Bundle sheath cells play a crucial role in photosynthesis in C4 plants, but the structure and function of photosystem II (PSII) in these cells is still controversial. Photoprotective roles of bundle sheath chloroplasts at the occurrence of environmental stresses have not been investigated so far. Non-photochemical quenching (NPQ) of chlorophyll a fluorescence is the photoprotective mechanism that responds to a changing energy balance in chloroplasts. In the present study, we found a much higher NPQ in bundle sheath chloroplasts than in mesophyll chloroplasts under a drought stress.
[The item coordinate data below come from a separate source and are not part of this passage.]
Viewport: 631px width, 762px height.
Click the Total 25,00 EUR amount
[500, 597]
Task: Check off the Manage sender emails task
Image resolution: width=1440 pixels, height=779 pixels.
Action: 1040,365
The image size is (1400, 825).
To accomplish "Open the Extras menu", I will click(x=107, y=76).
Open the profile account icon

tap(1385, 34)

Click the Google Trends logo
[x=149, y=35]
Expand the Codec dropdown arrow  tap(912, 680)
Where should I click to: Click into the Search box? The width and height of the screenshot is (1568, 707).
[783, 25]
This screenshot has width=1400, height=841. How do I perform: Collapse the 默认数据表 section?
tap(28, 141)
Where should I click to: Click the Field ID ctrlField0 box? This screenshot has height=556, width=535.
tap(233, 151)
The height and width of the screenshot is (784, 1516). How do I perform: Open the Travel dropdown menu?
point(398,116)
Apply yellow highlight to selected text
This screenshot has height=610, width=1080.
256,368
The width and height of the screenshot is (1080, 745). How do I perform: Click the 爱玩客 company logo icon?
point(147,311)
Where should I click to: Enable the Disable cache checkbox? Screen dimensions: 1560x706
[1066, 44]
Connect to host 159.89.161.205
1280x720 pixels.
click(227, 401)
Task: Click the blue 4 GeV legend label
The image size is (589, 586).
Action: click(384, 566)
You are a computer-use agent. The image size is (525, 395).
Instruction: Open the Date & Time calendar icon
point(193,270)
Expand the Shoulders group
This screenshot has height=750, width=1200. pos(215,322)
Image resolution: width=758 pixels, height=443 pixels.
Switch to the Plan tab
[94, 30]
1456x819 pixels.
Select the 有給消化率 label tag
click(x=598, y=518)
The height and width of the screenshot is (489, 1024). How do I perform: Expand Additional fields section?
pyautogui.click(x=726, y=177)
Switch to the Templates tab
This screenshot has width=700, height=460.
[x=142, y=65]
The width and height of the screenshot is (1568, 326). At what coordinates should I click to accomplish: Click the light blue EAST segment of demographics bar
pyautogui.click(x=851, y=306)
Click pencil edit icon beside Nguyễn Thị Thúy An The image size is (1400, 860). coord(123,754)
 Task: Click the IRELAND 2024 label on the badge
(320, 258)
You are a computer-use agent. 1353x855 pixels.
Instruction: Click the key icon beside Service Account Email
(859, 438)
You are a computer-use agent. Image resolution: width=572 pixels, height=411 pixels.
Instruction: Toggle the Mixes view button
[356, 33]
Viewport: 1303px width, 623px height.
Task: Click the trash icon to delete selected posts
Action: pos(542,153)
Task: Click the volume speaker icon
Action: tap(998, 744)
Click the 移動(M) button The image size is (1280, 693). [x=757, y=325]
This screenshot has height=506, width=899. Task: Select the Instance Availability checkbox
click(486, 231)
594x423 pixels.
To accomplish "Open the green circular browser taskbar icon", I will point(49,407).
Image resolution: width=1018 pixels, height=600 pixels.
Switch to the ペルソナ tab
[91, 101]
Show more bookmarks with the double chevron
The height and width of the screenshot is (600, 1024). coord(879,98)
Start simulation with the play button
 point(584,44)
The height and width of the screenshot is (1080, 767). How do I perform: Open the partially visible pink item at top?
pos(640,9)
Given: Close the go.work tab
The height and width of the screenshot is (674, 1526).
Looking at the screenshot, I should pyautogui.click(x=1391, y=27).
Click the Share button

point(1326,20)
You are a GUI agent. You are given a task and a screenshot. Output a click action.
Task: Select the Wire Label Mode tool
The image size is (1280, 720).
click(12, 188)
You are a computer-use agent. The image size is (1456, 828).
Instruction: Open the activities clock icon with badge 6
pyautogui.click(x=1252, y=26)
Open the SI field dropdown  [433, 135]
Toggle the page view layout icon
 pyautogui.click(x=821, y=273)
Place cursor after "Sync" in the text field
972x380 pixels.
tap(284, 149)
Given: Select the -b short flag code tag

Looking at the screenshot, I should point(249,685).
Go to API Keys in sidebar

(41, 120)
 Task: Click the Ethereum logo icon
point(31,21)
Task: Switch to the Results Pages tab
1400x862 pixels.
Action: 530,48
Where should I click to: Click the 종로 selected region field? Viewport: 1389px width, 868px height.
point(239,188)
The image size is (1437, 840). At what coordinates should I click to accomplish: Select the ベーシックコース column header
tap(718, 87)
This change was accompanied by a more rapid dephosphorylation of light-harvesting complex II (LHCII) subunits and a greater increase in PSII subunit S (PsbS) protein abundance than in mesophyll cell chloroplasts. Histochemical staining of reactive oxygen species (ROS) suggested that the high NPQ may be one of the main reasons for the lower accumulation of ROS in bundle sheath chloroplasts. This may maintain the stable functioning of bundle sheath cells under drought condition. These results indicate that the superior capacity for dissipation of excitation energy in bundle sheath chloroplasts may be an environmental adaptation unique to C4 plants.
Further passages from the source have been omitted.